REQUEST: Return each of the following records verbatim, with every line left unchanged.

(Stored data entries)
* * * * * * *
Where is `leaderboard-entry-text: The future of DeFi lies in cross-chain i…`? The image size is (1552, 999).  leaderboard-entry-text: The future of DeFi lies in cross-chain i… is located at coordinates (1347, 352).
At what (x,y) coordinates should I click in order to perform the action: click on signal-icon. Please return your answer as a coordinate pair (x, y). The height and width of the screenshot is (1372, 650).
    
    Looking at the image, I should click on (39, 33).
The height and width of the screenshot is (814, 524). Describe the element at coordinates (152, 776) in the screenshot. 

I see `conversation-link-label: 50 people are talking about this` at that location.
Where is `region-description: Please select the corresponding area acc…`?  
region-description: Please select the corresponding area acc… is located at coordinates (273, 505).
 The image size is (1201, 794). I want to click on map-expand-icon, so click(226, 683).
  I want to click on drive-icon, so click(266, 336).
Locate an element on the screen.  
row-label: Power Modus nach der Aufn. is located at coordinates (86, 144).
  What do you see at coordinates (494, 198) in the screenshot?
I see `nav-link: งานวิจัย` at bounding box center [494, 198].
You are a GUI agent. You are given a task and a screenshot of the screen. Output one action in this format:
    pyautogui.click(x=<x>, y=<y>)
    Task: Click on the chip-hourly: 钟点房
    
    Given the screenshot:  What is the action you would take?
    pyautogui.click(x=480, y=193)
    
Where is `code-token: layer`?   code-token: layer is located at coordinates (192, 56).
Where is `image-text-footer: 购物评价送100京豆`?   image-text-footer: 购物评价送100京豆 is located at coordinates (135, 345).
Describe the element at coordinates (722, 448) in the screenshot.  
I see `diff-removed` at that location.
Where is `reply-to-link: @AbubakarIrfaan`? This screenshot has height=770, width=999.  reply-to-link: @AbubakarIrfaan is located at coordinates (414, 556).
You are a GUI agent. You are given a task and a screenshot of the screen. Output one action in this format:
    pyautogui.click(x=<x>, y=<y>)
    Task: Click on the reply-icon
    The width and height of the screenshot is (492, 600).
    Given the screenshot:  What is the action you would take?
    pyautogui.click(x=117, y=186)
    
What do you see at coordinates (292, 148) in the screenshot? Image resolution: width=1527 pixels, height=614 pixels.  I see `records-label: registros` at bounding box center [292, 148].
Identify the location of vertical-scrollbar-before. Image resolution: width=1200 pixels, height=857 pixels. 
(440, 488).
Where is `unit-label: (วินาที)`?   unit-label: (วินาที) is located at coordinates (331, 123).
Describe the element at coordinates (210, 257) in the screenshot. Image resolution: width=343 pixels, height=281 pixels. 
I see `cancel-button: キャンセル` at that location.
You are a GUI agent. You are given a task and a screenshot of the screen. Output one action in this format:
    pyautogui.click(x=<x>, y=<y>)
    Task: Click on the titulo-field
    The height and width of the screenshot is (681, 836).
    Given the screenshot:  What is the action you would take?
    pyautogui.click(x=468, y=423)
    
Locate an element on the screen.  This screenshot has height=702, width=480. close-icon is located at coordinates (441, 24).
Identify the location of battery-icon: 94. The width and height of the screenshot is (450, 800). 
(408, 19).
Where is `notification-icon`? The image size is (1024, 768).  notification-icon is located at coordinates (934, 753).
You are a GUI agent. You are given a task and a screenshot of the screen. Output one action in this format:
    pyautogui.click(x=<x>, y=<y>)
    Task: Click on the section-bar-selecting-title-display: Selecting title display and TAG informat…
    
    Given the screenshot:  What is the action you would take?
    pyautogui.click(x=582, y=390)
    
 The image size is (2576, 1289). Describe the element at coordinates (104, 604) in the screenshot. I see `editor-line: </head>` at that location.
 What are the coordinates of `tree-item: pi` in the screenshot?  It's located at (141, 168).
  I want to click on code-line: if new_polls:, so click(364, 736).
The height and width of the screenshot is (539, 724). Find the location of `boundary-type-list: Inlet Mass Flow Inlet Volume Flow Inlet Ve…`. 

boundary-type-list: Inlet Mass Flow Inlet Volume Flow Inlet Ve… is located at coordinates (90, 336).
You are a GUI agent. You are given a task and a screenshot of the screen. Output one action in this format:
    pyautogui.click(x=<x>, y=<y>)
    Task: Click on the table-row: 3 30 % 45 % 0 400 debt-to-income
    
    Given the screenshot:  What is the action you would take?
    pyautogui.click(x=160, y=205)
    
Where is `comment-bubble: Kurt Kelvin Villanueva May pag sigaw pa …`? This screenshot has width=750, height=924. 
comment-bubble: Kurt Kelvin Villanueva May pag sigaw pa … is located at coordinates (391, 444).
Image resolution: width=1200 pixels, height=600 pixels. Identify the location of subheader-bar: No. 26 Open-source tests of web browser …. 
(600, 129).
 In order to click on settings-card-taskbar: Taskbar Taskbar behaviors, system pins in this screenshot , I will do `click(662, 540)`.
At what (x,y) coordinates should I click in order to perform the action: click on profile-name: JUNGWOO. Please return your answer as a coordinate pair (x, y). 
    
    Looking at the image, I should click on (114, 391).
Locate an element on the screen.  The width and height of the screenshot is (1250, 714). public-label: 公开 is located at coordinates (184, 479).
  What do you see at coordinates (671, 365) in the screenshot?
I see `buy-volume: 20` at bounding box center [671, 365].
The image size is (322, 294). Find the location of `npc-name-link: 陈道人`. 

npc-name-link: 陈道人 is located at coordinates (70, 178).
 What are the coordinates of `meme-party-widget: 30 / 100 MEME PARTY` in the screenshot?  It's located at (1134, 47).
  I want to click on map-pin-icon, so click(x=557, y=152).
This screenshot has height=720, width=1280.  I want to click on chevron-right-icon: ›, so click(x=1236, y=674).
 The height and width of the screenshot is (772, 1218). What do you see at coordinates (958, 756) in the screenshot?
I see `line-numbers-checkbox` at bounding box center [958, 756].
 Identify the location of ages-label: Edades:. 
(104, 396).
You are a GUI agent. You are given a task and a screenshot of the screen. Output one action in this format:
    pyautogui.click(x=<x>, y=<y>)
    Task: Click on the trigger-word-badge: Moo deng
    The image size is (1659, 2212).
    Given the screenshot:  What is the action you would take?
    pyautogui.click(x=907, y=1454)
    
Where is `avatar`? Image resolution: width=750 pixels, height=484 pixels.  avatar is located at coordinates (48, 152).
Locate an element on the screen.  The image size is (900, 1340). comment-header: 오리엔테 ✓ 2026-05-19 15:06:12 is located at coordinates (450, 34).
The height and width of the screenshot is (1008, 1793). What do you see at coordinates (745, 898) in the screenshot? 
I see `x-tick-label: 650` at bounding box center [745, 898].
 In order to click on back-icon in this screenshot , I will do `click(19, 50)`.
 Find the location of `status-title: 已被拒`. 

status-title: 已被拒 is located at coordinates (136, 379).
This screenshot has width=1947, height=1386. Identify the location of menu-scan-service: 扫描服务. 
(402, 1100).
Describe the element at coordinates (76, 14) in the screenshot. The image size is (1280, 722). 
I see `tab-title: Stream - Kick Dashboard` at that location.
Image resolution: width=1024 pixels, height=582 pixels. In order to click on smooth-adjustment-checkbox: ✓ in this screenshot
* * * * * * *
RESPONSE AREA:
Where is `leaderboard-entry-text: The future of DeFi lies in cross-chain i…`? The image size is (1552, 999).  leaderboard-entry-text: The future of DeFi lies in cross-chain i… is located at coordinates (1347, 352).
At what (x,y) coordinates should I click in order to perform the action: click on signal-icon. Please return your answer as a coordinate pair (x, y). The height and width of the screenshot is (1372, 650).
    
    Looking at the image, I should click on (39, 33).
The height and width of the screenshot is (814, 524). Describe the element at coordinates (152, 776) in the screenshot. 

I see `conversation-link-label: 50 people are talking about this` at that location.
Where is `region-description: Please select the corresponding area acc…`?  
region-description: Please select the corresponding area acc… is located at coordinates (273, 505).
 The image size is (1201, 794). I want to click on map-expand-icon, so click(226, 683).
  I want to click on drive-icon, so click(266, 336).
Locate an element on the screen.  
row-label: Power Modus nach der Aufn. is located at coordinates (86, 144).
  What do you see at coordinates (494, 198) in the screenshot?
I see `nav-link: งานวิจัย` at bounding box center [494, 198].
You are a GUI agent. You are given a task and a screenshot of the screen. Output one action in this format:
    pyautogui.click(x=<x>, y=<y>)
    Task: Click on the chip-hourly: 钟点房
    
    Given the screenshot:  What is the action you would take?
    pyautogui.click(x=480, y=193)
    
Where is `code-token: layer`?   code-token: layer is located at coordinates (192, 56).
Where is `image-text-footer: 购物评价送100京豆`?   image-text-footer: 购物评价送100京豆 is located at coordinates (135, 345).
Describe the element at coordinates (722, 448) in the screenshot.  
I see `diff-removed` at that location.
Where is `reply-to-link: @AbubakarIrfaan`? This screenshot has height=770, width=999.  reply-to-link: @AbubakarIrfaan is located at coordinates (414, 556).
You are a GUI agent. You are given a task and a screenshot of the screen. Output one action in this format:
    pyautogui.click(x=<x>, y=<y>)
    Task: Click on the reply-icon
    The width and height of the screenshot is (492, 600).
    Given the screenshot:  What is the action you would take?
    pyautogui.click(x=117, y=186)
    
What do you see at coordinates (292, 148) in the screenshot? Image resolution: width=1527 pixels, height=614 pixels.  I see `records-label: registros` at bounding box center [292, 148].
Identify the location of vertical-scrollbar-before. Image resolution: width=1200 pixels, height=857 pixels. 
(440, 488).
Where is `unit-label: (วินาที)`?   unit-label: (วินาที) is located at coordinates (331, 123).
Describe the element at coordinates (210, 257) in the screenshot. Image resolution: width=343 pixels, height=281 pixels. 
I see `cancel-button: キャンセル` at that location.
You are a GUI agent. You are given a task and a screenshot of the screen. Output one action in this format:
    pyautogui.click(x=<x>, y=<y>)
    Task: Click on the titulo-field
    The height and width of the screenshot is (681, 836).
    Given the screenshot:  What is the action you would take?
    pyautogui.click(x=468, y=423)
    
Locate an element on the screen.  This screenshot has height=702, width=480. close-icon is located at coordinates (441, 24).
Identify the location of battery-icon: 94. The width and height of the screenshot is (450, 800). 
(408, 19).
Where is `notification-icon`? The image size is (1024, 768).  notification-icon is located at coordinates (934, 753).
You are a GUI agent. You are given a task and a screenshot of the screen. Output one action in this format:
    pyautogui.click(x=<x>, y=<y>)
    Task: Click on the section-bar-selecting-title-display: Selecting title display and TAG informat…
    
    Given the screenshot:  What is the action you would take?
    pyautogui.click(x=582, y=390)
    
 The image size is (2576, 1289). Describe the element at coordinates (104, 604) in the screenshot. I see `editor-line: </head>` at that location.
 What are the coordinates of `tree-item: pi` in the screenshot?  It's located at (141, 168).
  I want to click on code-line: if new_polls:, so click(364, 736).
The height and width of the screenshot is (539, 724). Find the location of `boundary-type-list: Inlet Mass Flow Inlet Volume Flow Inlet Ve…`. 

boundary-type-list: Inlet Mass Flow Inlet Volume Flow Inlet Ve… is located at coordinates (90, 336).
You are a GUI agent. You are given a task and a screenshot of the screen. Output one action in this format:
    pyautogui.click(x=<x>, y=<y>)
    Task: Click on the table-row: 3 30 % 45 % 0 400 debt-to-income
    
    Given the screenshot:  What is the action you would take?
    pyautogui.click(x=160, y=205)
    
Where is `comment-bubble: Kurt Kelvin Villanueva May pag sigaw pa …`? This screenshot has width=750, height=924. 
comment-bubble: Kurt Kelvin Villanueva May pag sigaw pa … is located at coordinates (391, 444).
Image resolution: width=1200 pixels, height=600 pixels. Identify the location of subheader-bar: No. 26 Open-source tests of web browser …. 
(600, 129).
 In order to click on settings-card-taskbar: Taskbar Taskbar behaviors, system pins in this screenshot , I will do `click(662, 540)`.
At what (x,y) coordinates should I click in order to perform the action: click on profile-name: JUNGWOO. Please return your answer as a coordinate pair (x, y). 
    
    Looking at the image, I should click on (114, 391).
Locate an element on the screen.  The width and height of the screenshot is (1250, 714). public-label: 公开 is located at coordinates (184, 479).
  What do you see at coordinates (671, 365) in the screenshot?
I see `buy-volume: 20` at bounding box center [671, 365].
The image size is (322, 294). Find the location of `npc-name-link: 陈道人`. 

npc-name-link: 陈道人 is located at coordinates (70, 178).
 What are the coordinates of `meme-party-widget: 30 / 100 MEME PARTY` in the screenshot?  It's located at (1134, 47).
  I want to click on map-pin-icon, so click(x=557, y=152).
This screenshot has height=720, width=1280.  I want to click on chevron-right-icon: ›, so click(x=1236, y=674).
 The height and width of the screenshot is (772, 1218). What do you see at coordinates (958, 756) in the screenshot?
I see `line-numbers-checkbox` at bounding box center [958, 756].
 Identify the location of ages-label: Edades:. 
(104, 396).
You are a GUI agent. You are given a task and a screenshot of the screen. Output one action in this format:
    pyautogui.click(x=<x>, y=<y>)
    Task: Click on the trigger-word-badge: Moo deng
    The image size is (1659, 2212).
    Given the screenshot:  What is the action you would take?
    pyautogui.click(x=907, y=1454)
    
Where is `avatar`? Image resolution: width=750 pixels, height=484 pixels.  avatar is located at coordinates (48, 152).
Locate an element on the screen.  The image size is (900, 1340). comment-header: 오리엔테 ✓ 2026-05-19 15:06:12 is located at coordinates (450, 34).
The height and width of the screenshot is (1008, 1793). What do you see at coordinates (745, 898) in the screenshot? 
I see `x-tick-label: 650` at bounding box center [745, 898].
 In order to click on back-icon in this screenshot , I will do `click(19, 50)`.
 Find the location of `status-title: 已被拒`. 

status-title: 已被拒 is located at coordinates (136, 379).
This screenshot has width=1947, height=1386. Identify the location of menu-scan-service: 扫描服务. 
(402, 1100).
Describe the element at coordinates (76, 14) in the screenshot. The image size is (1280, 722). 
I see `tab-title: Stream - Kick Dashboard` at that location.
Image resolution: width=1024 pixels, height=582 pixels. In order to click on smooth-adjustment-checkbox: ✓ in this screenshot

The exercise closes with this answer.